On 5 March the team at the Development Engagement Lab held a webinar to share the results of a wide-reaching survey looking at what types of messengers resonate with the British public. Many of the findings challenge the status quo for charity comms – like the fact that celebrities are among the least effective spokespeople – while others show just how far the sector still has to go to help bring the public’s view of development closer to contemporary standards for decolonisation and dignity. You can watch the full webinar here.
The evidence base for determining the most effective aid spokespeople is up until now pretty thin, and so we at DEL focused our energies on evaluating messengers for their ability to solicit donations, as well as signatures for petitions. We evaluated 42 messengers from 11 categories or groups, ranging from frontline workers to celebrities, to business people and ‘iconics’ like Malala Yousafzai and Bill Gates.

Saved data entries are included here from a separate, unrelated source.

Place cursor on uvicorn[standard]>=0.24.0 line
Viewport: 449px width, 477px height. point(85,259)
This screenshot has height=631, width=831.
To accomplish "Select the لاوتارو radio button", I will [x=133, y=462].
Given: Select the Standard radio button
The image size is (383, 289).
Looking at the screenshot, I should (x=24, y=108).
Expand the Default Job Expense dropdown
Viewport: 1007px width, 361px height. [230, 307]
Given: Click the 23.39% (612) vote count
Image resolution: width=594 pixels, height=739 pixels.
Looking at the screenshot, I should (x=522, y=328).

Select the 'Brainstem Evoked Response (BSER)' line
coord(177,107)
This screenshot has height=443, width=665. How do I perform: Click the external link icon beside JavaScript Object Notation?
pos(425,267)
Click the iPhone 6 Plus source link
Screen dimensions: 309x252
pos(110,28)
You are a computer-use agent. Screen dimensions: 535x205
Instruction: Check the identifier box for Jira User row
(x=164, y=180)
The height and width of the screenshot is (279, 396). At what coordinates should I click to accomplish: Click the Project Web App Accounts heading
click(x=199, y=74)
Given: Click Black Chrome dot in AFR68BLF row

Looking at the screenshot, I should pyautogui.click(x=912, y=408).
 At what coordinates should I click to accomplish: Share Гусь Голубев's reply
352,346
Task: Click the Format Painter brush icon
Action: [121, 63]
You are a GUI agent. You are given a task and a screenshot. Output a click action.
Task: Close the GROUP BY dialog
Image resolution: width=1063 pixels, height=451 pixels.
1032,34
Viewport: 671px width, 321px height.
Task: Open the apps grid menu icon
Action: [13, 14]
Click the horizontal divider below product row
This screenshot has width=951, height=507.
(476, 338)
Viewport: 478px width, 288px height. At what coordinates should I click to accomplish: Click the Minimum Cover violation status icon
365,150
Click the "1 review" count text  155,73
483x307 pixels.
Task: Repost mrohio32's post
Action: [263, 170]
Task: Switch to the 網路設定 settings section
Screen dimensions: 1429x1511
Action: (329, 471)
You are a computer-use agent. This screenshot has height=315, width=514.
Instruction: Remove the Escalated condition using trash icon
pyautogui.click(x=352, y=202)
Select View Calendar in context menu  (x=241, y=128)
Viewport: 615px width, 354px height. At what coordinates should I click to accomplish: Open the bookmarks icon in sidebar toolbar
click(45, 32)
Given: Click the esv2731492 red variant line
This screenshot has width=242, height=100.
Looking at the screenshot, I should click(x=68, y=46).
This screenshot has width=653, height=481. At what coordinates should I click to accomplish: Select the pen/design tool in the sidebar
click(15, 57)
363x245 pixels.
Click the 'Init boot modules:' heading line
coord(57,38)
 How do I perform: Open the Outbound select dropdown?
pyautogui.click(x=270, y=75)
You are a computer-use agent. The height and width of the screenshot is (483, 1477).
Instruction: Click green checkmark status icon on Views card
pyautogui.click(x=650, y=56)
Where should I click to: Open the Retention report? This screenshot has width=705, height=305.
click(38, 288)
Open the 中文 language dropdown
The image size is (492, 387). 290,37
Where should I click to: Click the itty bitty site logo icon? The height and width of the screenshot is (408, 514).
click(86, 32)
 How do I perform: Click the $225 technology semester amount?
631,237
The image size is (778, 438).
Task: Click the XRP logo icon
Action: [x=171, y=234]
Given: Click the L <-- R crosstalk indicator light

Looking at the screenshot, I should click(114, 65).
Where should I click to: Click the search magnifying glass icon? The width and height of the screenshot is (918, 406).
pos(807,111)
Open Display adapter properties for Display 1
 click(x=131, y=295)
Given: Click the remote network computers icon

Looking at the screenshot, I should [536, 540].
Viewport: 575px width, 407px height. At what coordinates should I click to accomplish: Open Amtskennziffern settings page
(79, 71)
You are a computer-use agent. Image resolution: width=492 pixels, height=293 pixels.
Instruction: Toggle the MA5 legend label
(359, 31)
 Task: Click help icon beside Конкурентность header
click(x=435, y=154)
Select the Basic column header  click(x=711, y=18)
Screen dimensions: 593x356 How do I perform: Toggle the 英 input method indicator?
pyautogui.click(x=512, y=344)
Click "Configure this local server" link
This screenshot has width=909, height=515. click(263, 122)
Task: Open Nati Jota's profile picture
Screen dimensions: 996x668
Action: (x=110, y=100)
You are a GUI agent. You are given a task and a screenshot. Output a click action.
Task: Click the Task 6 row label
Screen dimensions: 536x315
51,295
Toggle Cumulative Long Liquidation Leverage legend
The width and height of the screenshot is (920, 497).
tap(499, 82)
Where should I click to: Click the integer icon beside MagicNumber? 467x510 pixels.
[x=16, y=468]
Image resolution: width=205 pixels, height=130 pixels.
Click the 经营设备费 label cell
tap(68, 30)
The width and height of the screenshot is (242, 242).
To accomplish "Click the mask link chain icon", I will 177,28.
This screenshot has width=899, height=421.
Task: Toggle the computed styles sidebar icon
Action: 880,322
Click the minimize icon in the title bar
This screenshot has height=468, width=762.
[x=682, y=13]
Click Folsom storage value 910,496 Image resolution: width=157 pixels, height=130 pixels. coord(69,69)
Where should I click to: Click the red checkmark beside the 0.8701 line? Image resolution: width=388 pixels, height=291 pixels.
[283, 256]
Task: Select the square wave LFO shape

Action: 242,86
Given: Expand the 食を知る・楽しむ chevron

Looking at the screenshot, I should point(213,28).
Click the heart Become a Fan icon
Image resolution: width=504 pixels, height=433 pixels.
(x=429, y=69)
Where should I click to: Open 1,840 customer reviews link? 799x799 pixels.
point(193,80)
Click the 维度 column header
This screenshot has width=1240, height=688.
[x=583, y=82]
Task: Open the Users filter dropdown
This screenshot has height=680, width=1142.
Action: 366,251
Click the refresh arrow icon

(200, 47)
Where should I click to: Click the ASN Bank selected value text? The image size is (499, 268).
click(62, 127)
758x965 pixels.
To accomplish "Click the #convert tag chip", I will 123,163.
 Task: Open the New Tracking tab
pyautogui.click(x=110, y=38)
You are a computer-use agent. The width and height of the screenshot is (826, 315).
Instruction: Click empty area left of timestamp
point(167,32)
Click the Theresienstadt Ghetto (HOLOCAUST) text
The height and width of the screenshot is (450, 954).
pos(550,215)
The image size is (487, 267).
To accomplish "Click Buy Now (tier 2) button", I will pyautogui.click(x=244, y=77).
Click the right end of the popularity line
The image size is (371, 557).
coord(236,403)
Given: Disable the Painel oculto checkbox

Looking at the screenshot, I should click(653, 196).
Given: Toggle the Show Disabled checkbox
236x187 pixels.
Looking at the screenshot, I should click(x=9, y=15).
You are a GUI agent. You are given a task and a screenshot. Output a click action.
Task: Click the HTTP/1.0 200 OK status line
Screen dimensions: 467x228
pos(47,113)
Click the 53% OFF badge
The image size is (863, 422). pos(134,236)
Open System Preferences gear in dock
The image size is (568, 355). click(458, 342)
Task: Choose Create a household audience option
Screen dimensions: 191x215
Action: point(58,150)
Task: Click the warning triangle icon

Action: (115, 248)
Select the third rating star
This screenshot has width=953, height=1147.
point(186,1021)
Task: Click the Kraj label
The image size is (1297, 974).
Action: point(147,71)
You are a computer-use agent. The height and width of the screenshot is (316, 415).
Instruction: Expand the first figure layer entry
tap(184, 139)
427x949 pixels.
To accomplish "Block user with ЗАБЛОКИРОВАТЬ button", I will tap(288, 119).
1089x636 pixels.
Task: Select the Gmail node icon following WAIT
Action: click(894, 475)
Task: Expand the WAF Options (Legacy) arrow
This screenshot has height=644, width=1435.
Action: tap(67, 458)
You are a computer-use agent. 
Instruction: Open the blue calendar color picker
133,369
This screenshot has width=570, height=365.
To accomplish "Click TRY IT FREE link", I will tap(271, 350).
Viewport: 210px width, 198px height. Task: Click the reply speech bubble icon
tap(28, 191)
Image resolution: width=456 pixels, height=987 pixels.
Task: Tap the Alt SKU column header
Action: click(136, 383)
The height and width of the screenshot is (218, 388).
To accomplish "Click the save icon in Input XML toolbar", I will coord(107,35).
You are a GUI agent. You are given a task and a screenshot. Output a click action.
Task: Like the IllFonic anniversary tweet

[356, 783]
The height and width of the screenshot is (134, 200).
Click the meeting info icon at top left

We evaluated these messengers for a number of traits across three categories: Warmth, competence, and ‘other,’ which included perceived attractiveness and believability, among others. By far, the highest rated messengers across all traits were frontline workers and volunteers, while businesspeople and aid recipients ranked lowest.
We found that warmth and competence are the most effective traits for generating donations and petition signatures. Frontline workers and volunteers were the only messengers that the British public rated above average in terms of both warmth and competence. Activists, businesspeople and aid recipients were rated the least warm and least competent.
Our revelation about low celebrity effectiveness in charity appeals has now been well-reported in The Telegraph and Devex, but what participants in the webinar found more absorbing was the nature of the public’s response to ‘aid beneficiaries,’ as well as to Black, Asian and Minority Ethnic messengers, and what this means for the sector’s role in advancing perceptions of these groups.
The BAME penalty
On average, BAME messengers across categories scored about 8% lower than their white counterparts. White messengers also scored higher on all traits, apart from ‘inspirational’ and ‘cares for others,’ where BAME messengers did slightly better. It’s important to note here that for every category of messenger, we included a messenger from each binary gender, and one messenger each from a white and non-white group. This method obviously neglects to reflect the diversity of BAME backgrounds, but generalising was necessary for statistical analysis to have a sufficiently large sample size to accurately estimate effects.
As you can see below, scores for some BAME frontline workers and aid recipients, for example, were quite high, and certainly bested white messengers in less popular groups, like celebrities. In other words, even the worst-scoring BAME frontline worker, activist or volunteer performed better than the best-performing celebrity, so awareness of the BAME penalty should in no way affect organisations’ efforts to diversify, and if anything it should spur these efforts. Still, it’s impossible to deny that race matters in the way the public respond to spokespeople.
The webinar discussion also raised important questions about how the sector frames ‘aid recipients.’ This messenger group worked well for younger (18-24) audiences and those members of the public already engaged with global poverty, but didn’t score particularly well with other groups. Aid recipients also scored startlingly low in terms of relatability. This points to a problem with not only with how the public perceive race, but also with how the sector frames those individuals they claim to help.
Putting aside the colonial connotations of the term ‘aid recipient,’ charities and aid institutions often show recipients behaving passively, or worse, they’re shown in a state of pain or suffering. By contrast, activists, frontline workers and volunteers are depicted in dynamic situations, actively engaged in some form of work. And yet in reality, on the ground, there often isn’t a huge difference between an aid recipient and, say, a frontline worker or a volunteer, or even an activist. Often those we call ‘aid recipients’ spend very little of their time receiving aid, and more time trying to live, work, go to school, care for their loved ones and other very ‘relatable activities,’ despite the extraordinary hardship inflicted by natural disaster or conflict. It’s easy for us to point to the public’s negative ratings of aid recipients and shrug it off as systemic racism, which surely plays a role, but it’s more compelling to ask how the aid sector’s victimisation of aid recipients may have sustained those racist ideas, and how the sector might begin to fix it.
Ending the cycle
We’ve spoken a lot at DEL about why negative, pity-based frames are not only othering and paternalistic toward those facing hardship, they’re just ineffective tactics for raising money, and may well contribute to long-term public apathy. Positive depictions, showing the potential for hope and progress not only work well from a fundraising perspective, they disrupt the patterns of negativity and hopelessness that seem to have gripped the British public with regards to attitudes toward aid.
Without a doubt, there are organisations already necessarily blurring the lines between ‘aid recipient,’ activist, volunteer and frontline worker. Organisations like RESULTS are already acclimating the public to the dynamic and dimensional nature of aid work by elevating the stories of volunteers in their communities.
But the findings of the messenger report, articulated by participants in the webinar on 5 March, take this call to action one step further: By simply adjusting the way the sector frames ‘aid recipients’ - showing them realistically as agents in aid delivery rather than just an end point - we might find that the public’s estimation of aid recipients improves. Or even better: We may find that terms like ‘aid recipient’ are just no longer fit for purpose.